Markets in Europe and Asia suffered similar declines after a measure of Chinese manufacturing activity fell.
Across a number of developing countries, meanwhile, the adjustment to the slowdown of Federal Reserve monetary stimulus began to accelerate, as traders dumped local currency in Turkey, South Africa and elsewhere — a rout that touched off concerns of a new crisis brewing in one or more of the world’s once-vibrant emerging markets.
The sell-off in the markets, which are down since the start of 2014, follows a dramatic run-up that many analysts said was unlikely to continue, even with the U.S. economy gaining steam.
However, the confluence of events behind it emphasized the tight linkages in the global economy and the uncertain effect that the Federal Reserve’s tapering will have over time.

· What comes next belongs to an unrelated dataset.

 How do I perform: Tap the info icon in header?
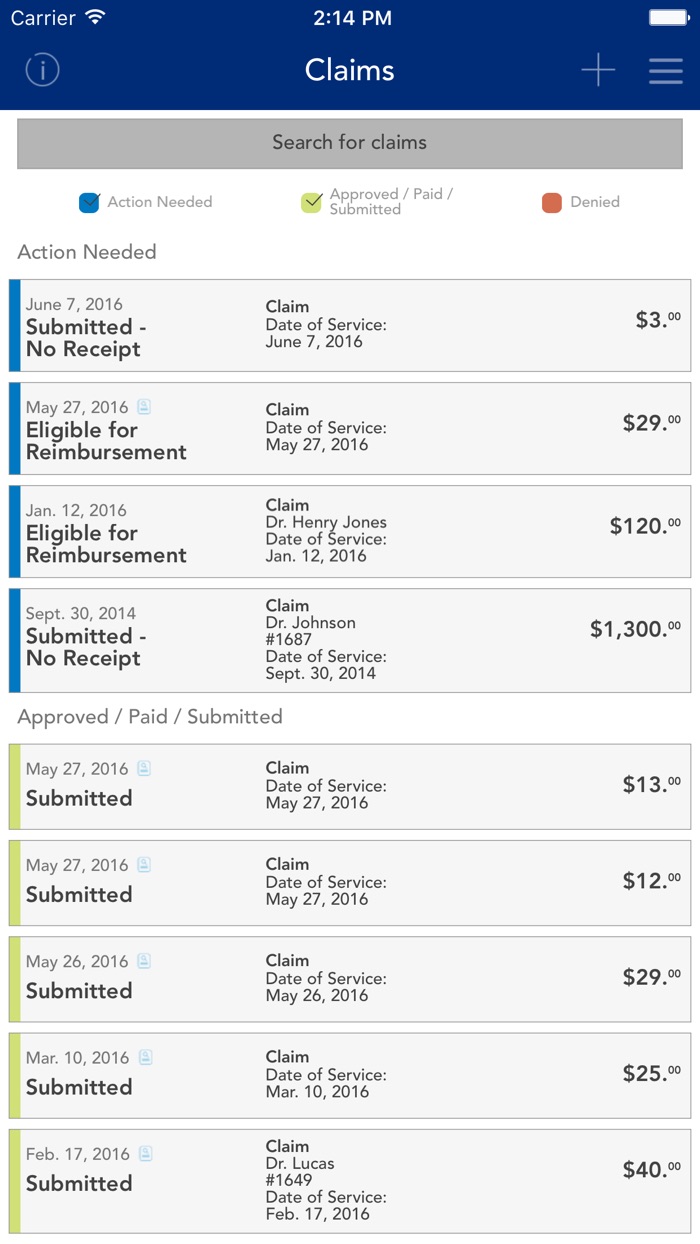click(x=43, y=70)
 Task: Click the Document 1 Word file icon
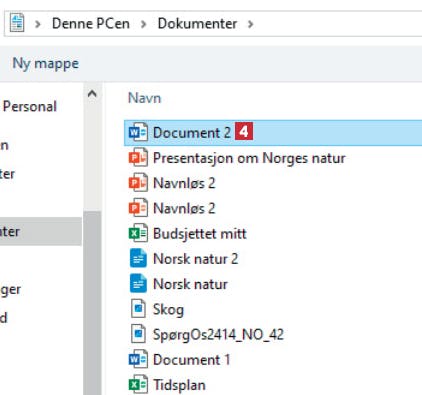(x=138, y=359)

China has become a major prop of world economic growth, and a slowdown there will show up on the books of virtually every major trading nation and company — affecting orders for metal ores from Indonesia and Brazil, heavy equipment from the United States and Germany, and the flow of money to African nations where China has become a major investor.
Compounding the trouble is a growing fear that China’s massive investment in building and infrastructure in recent years — part of its effort to stoke growth during the 2008 financial crisis — will show up in unsustainable levels of debt and bad loans for local governments and banks.
Officials and analysts downplay the likelihood that China’s troubles will touch off global problems akin to those caused by the U.S. financial system. The country’s capital markets and banks are not as closely interwoven with the rest of the world, and the Chinese government has stashed away trillions of dollars in foreign reserves to use as a buffer.
But there is still a fear that the country — the world’s second-largest economy — is facing major financial and demographic constraints that could limit its growth and force a major correction to its banking sector.
Authorities there “are aware of that,” World Bank chief economist Kaushik Basu said in a recent interview with reporters. “The bad news is that there is no science for this,” and efforts to limit credit and investment in the country could slow its economy even further.
The impact of Federal Reserve policy is another unknown. Analysts at the International Monetary Fund, for example, have been generally sanguine about how the Fed’s slowdown in bond buying will affect the world.
There was a brief “taper panic” in mid-2013, when the Fed appeared ready to start its drawdown — a moment that marked, in a sense, the formal end of the U.S. crisis response.
After that, many analysts said that a gradual end of Fed asset purchases would be offset by a strengthening U.S. economy, because the Fed would not reduce its monetary stimulus otherwise.
But the impact may still be serious in some nations, notably those that rely on foreign currency to finance trade and other deficits.
The tremors started showing up this week as currencies in Turkey, South Africa and elsewhere plunged.
There may be less likelihood that problems in one of those places turns into a global disease, as happened in the 1990s in Latin America and Asia.
Still, “we’re seeing a gradual and cumulative realization that the growth prospects for many [emerging market] economies, long seen as a given, are in fact problematic,” Patrick Chovanec, managing director of Silvercrest Asset Management, said in a research note.